InterSpeech 2021

A Psychology-Driven Computational Analysis of Political Interviews
(3 minutes introduction)

Darren Cook (University of Liverpool, UK), Miri Zilka (University of Sussex, UK), Simon Maskell (University of Liverpool, UK), Laurence Alison (University of Liverpool, UK)
Can an interviewer influence the cooperativeness of an interviewee? The role of an interviewer in actualising a successful interview is an active field of social psychological research. A large-scale analysis of interviews, however, typically involves time-exorbitant manual tasks and considerable human effort. Despite recent advances in computational fields, many automated methods continue to rely on manually labelled training data to establish ground-truth.

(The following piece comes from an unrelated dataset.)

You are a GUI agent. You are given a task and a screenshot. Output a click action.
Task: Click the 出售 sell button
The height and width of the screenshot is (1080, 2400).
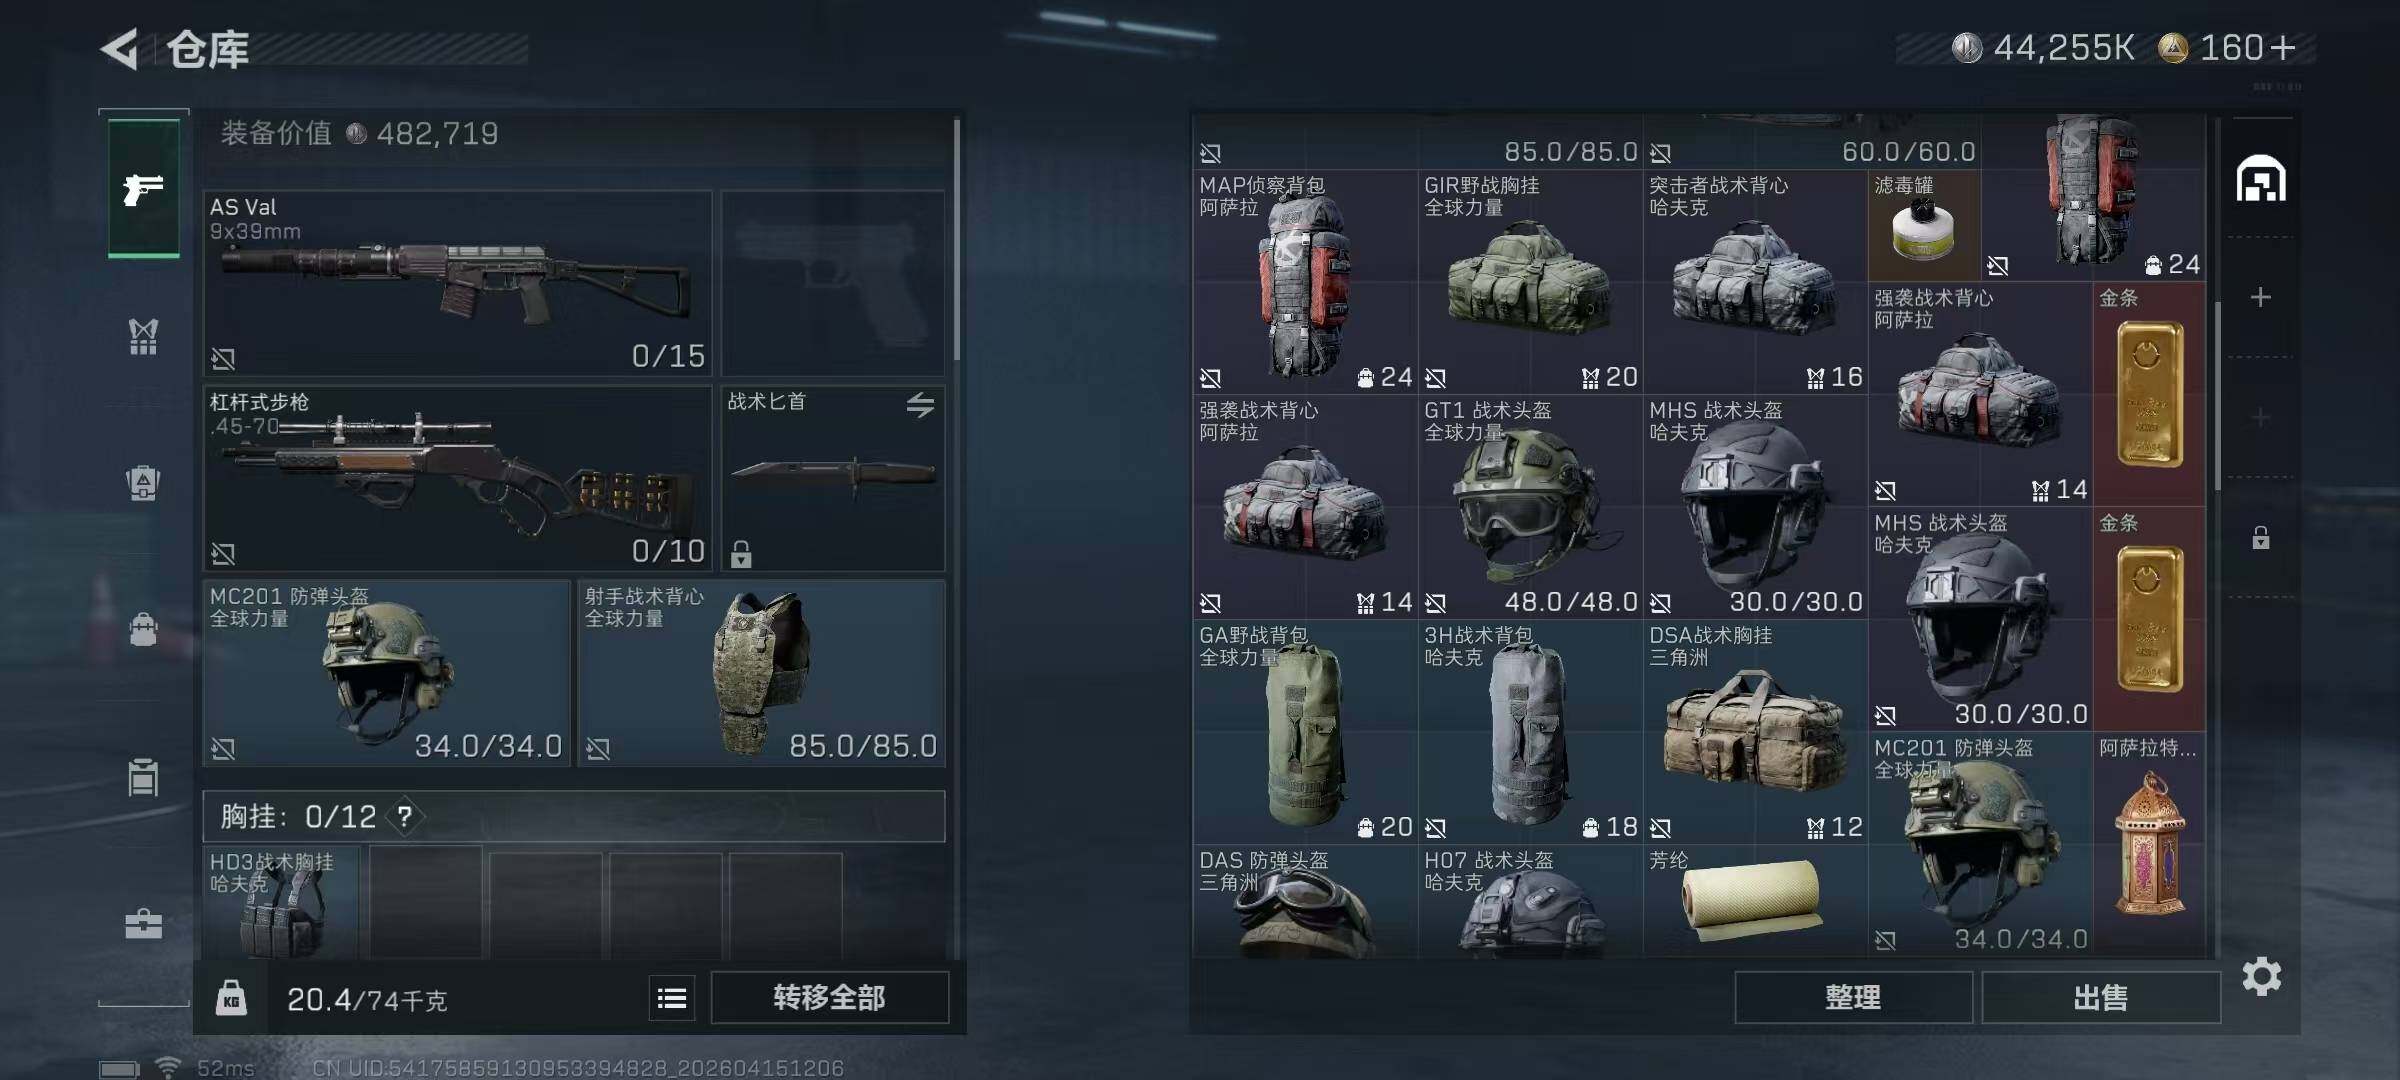pyautogui.click(x=2101, y=997)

This reliance obscures explainability and hinders the mobility of analysis between applications. In this work, we introduce a cross-disciplinary approach to analysing interviewer efficacy. We suggest computational success measures as a transparent, automated, and reproducible alternative for pre-labelled data. We validate these measures with a small-scale study with human-responders. To study the interviewer’s influence on the interviewee we utilise features informed by social psychological theory to predict interview quality based on the interviewer’s linguistic behaviour. Our psychologically informed model significantly outperforms a bag-of-words model, demonstrating the strength of a cross-disciplinary approach toward the analysis of conversational data at scale.